The answer must be an exact copy of the records below, with every picture left out.

--- EXERCISE DATA Enclosed Below ---

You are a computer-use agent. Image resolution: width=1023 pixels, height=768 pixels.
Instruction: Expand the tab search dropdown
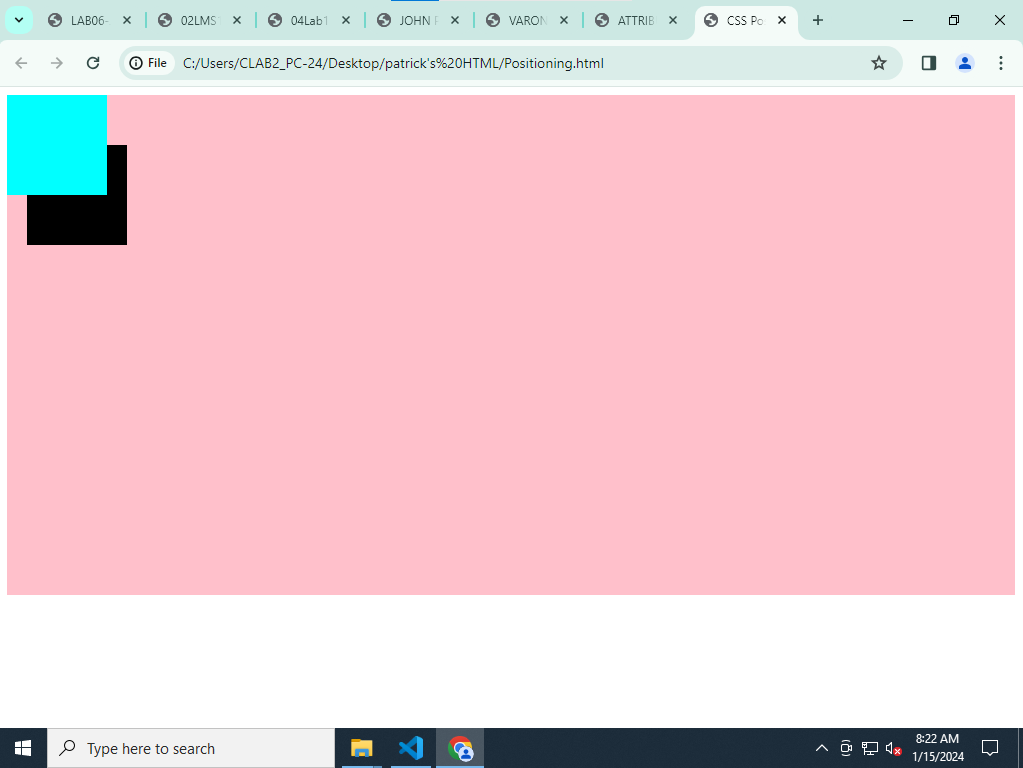18,20
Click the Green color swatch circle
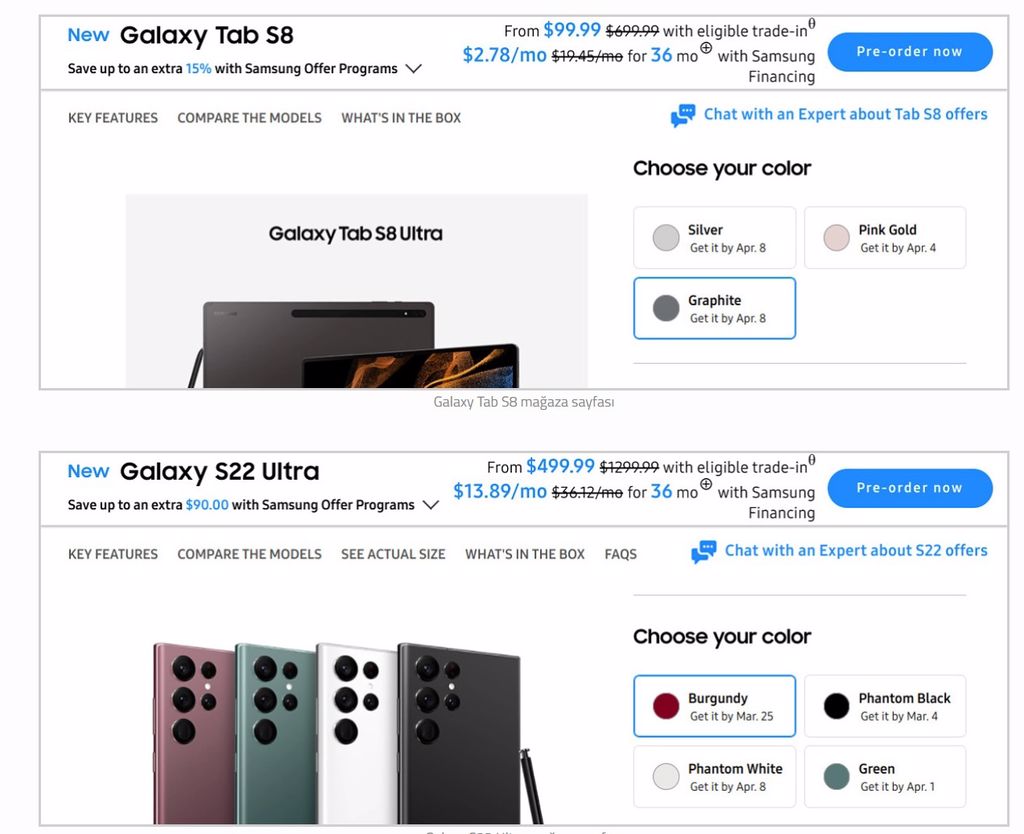 [836, 777]
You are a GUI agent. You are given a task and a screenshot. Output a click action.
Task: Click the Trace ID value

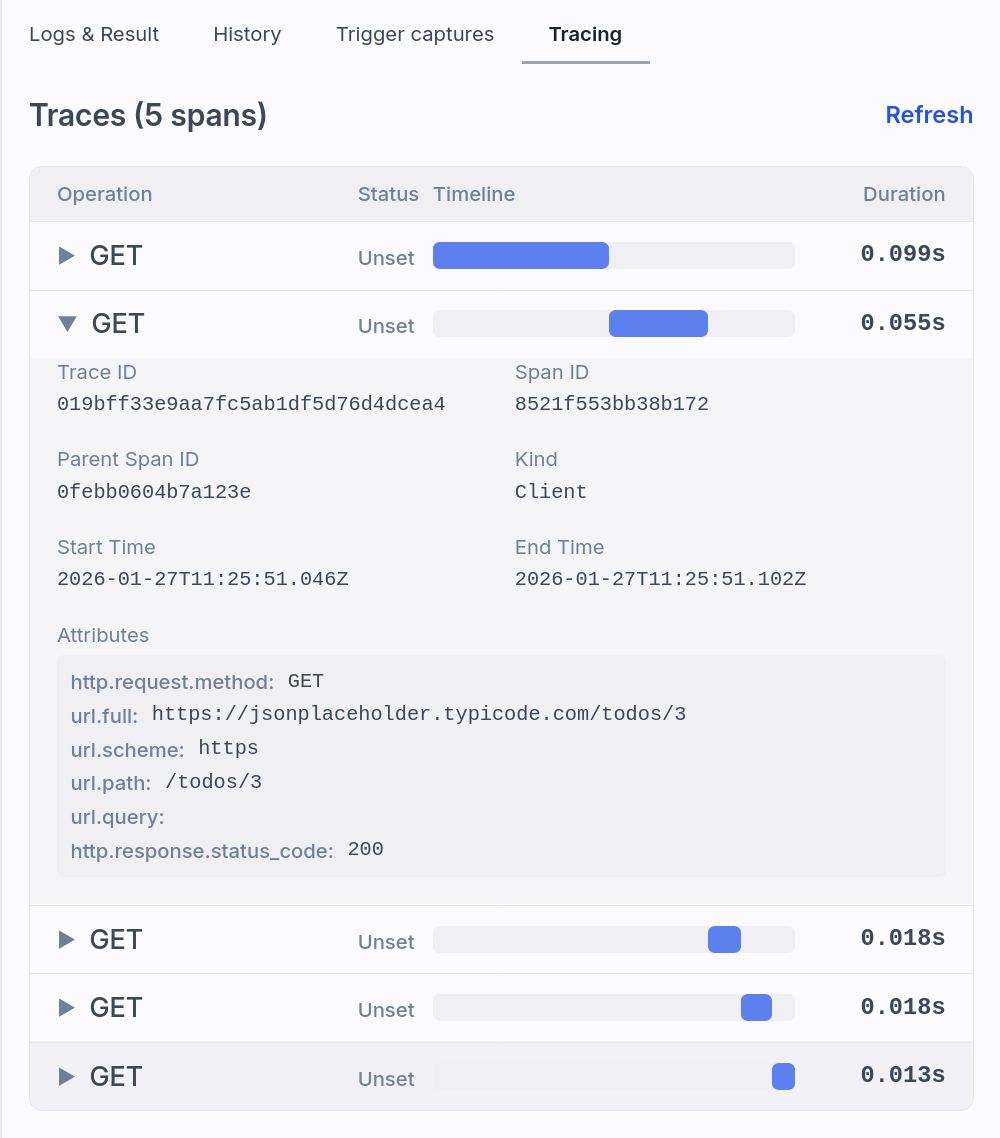click(251, 404)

--- End of Enclosed EXERCISE DATA ---

# EXERCISE RESPONSE:
You are a computer-use agent. Image resolution: width=1023 pixels, height=768 pixels.
Instruction: Expand the tab search dropdown
18,20
Click the Green color swatch circle
 [836, 777]
You are a GUI agent. You are given a task and a screenshot. Output a click action.
Task: Click the Trace ID value

click(251, 404)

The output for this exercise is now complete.